2. Signification scientifique et applicative
- Valeur scientifique : Comble le vide des biomarqueurs objectifs de l’espérance de vie en bonne santé, fournit de nouveaux outils précis pour la prévention des maladies chroniques sur l’ensemble du cycle de vie, et catalyse la convergence de la protéomique et de la gériatrie.
- Perspectives d’application : En tant que nouvel outil de mesure de l’âge biologique, le HPS est utilisable pour la stratification du risque, le dépistage des groupes à risque, la surveillance des interventions, le développement de médicaments, l’assurance et la politique publique, présentant un fort potentiel clinique et industriel.
V. Points forts et innovations de l’étude
- Première structuration d’un score protéomique d’espérance de vie en bonne santé à partir d’un suivi longitudinal de grande cohorte, avec une définition rigoureuse des critères biologiques, combler un manque majeur à l’international.
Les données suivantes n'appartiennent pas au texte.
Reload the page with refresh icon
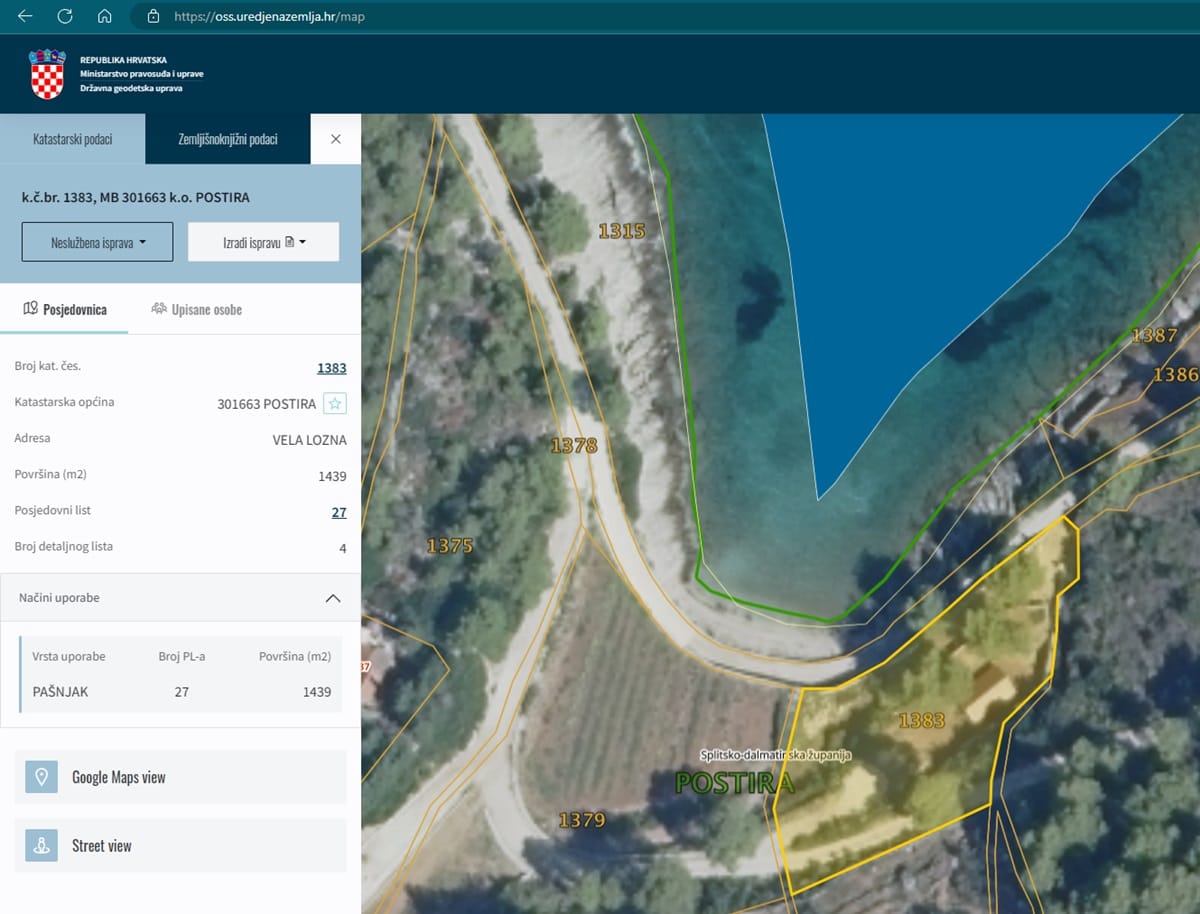The width and height of the screenshot is (1200, 914). click(65, 16)
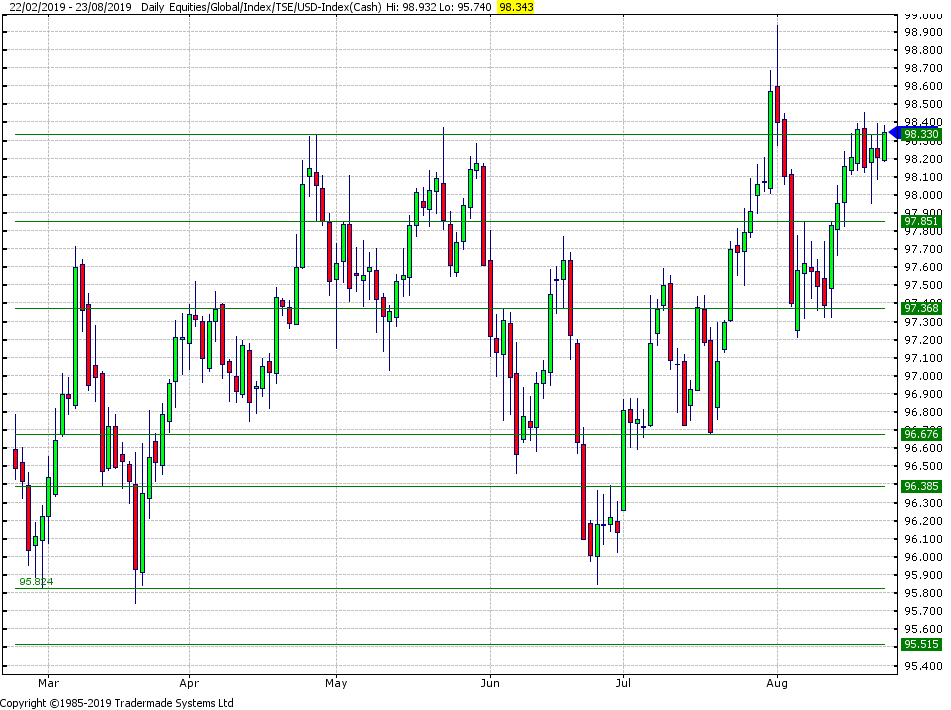The height and width of the screenshot is (710, 951).
Task: Select the Aug label on time axis
Action: tap(777, 684)
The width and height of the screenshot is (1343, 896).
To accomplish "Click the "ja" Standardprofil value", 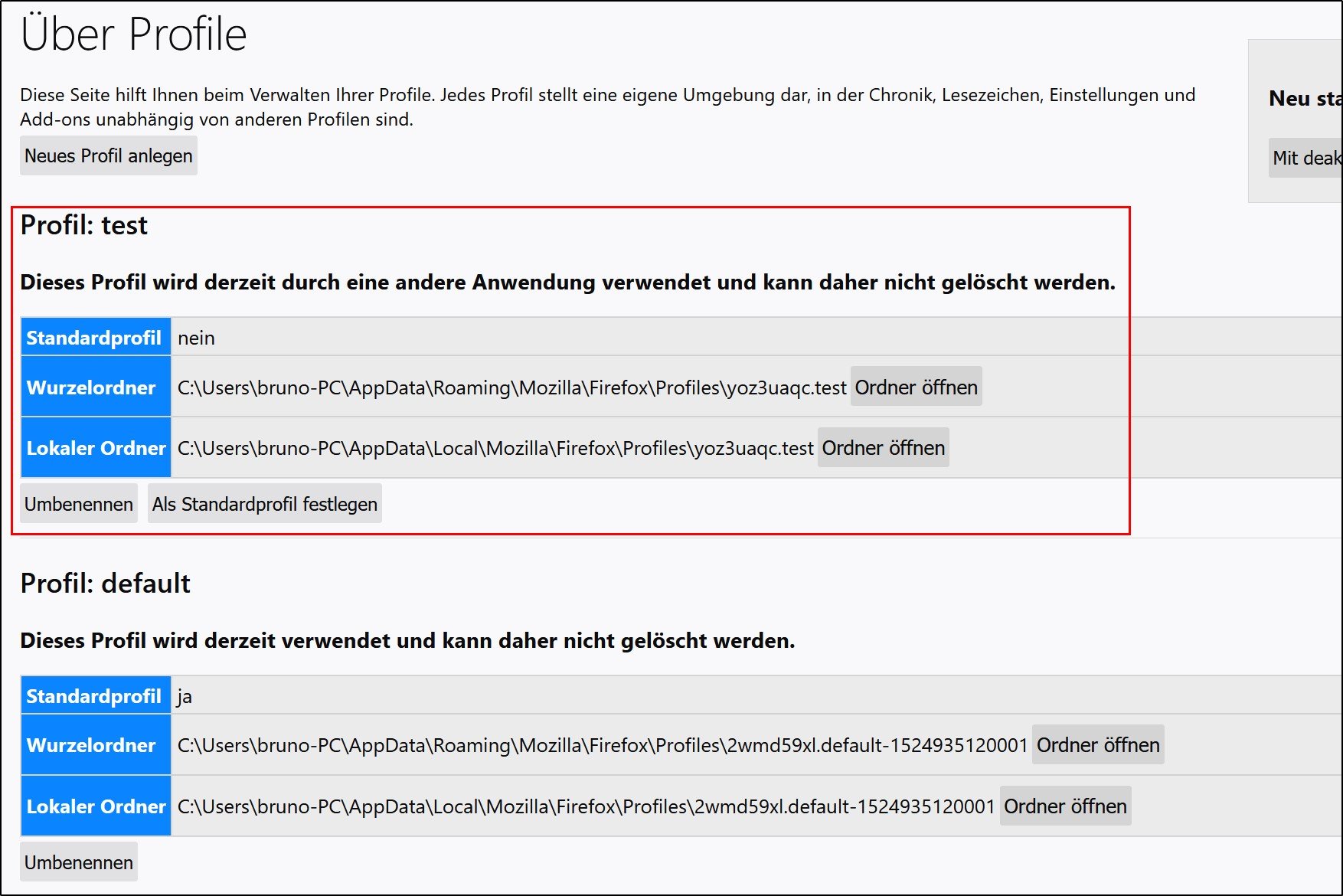I will pos(185,696).
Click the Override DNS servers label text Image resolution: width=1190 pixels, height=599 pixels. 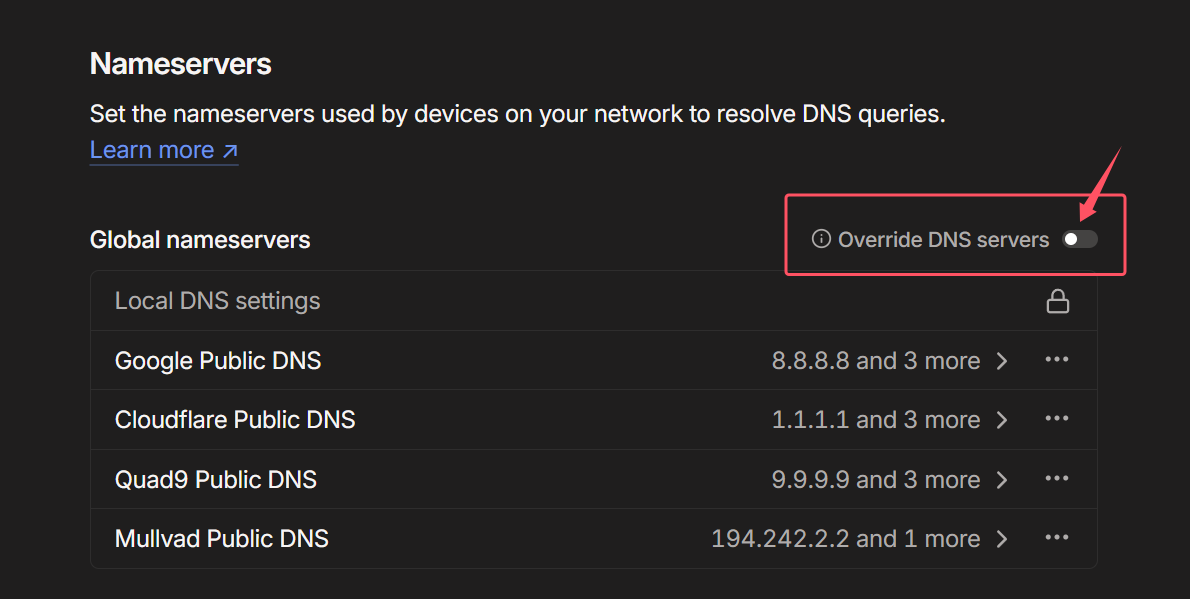[943, 240]
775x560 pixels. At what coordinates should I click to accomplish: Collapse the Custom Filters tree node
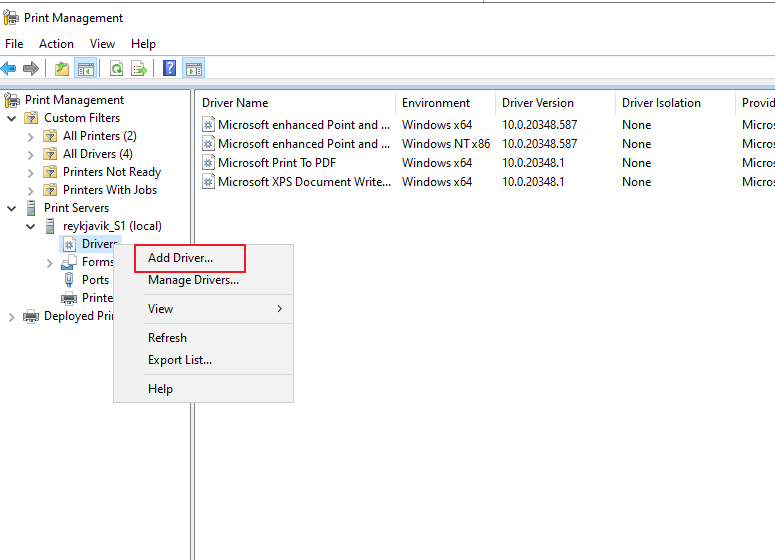pos(12,118)
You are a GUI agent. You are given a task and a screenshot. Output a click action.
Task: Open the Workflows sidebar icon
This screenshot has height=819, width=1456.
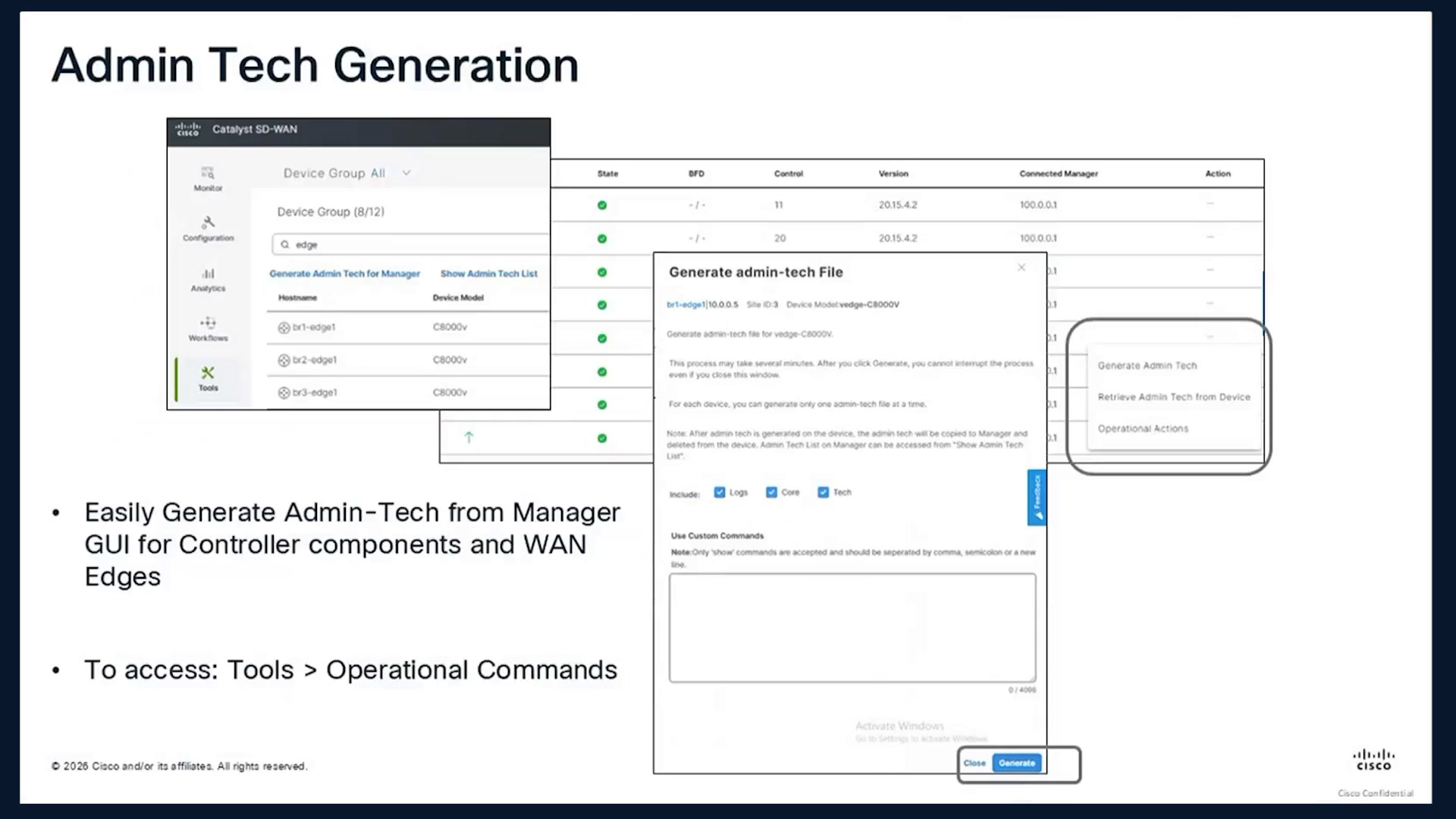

- Le modèle intègre un vaste spectre de signaux protéomiques qui s’enrichissent dans les voies inflammatoires, immunitaires et de signalisation associées au vieillissement, révélant les mécanismes communs à de multiples maladies chroniques.
- Échantillon massif, données multidimensionnelles, échantillons d’origines britannique et finlandaise : excellente généralisabilité et potentialité d’extension.
- Comparaison directe aux clocks protéomiques et épigénétiques de pointe, avec analyse fine avantages/inconvénients, assurant solidité technique et grande fiabilité.
- La stratification combinée multiplie la précision de la classification biologique, fournissant des bases réelles pour l’intervention et la prévention personnalisées dans l’anti-vieillissement.
VI. Autres informations et perspectives
- Code du modèle et workflow analytique librement accessibles sur GitHub pour la communauté scientifique.
- Équipes de recherche réunies autour d’experts internationaux en gériatrie, protéomique et cohortes populationnelles, financements scientifiques majeurs du Royaume-Uni, de la Finlande et des USA, crédibilité élevée.
- L’étude discute également les limites de la définition healthspan, admettant que les dossiers médicaux électroniques ne recensent pas toutes les affections chroniques mais le modèle prédit avec efficacité les issues de santé courantes — forte adaptabilité pratique.
- Des validations élargies sur des populations d’origines ethniques, d’âges et de systèmes de santé plus variés seront nécessaires pour asseoir la valeur translationnelle du HPS et guider les politiques internationales de santé du vieillissement et de médecine de la précision.
VII. Conclusion
Cette étude, marquante dans la recherche protéomique sur l’espérance de vie en bonne santé, fait progresser la stratification fine de l’âge biologique et la translation clinique « du laboratoire au lit du patient ». Elle offre à la société vieillissante mondiale des outils scientifiques de base solides pour l’objectif d’« augmenter la healthspan ». HPS et ses combinaisons innovantes devraient orienter l’avenir de la prévention anti-âge, des politiques de santé et de la gestion de la santé personnalisée, posant les fondations théoriques et techniques d’une nouvelle ère de la gestion précise du vieillissement.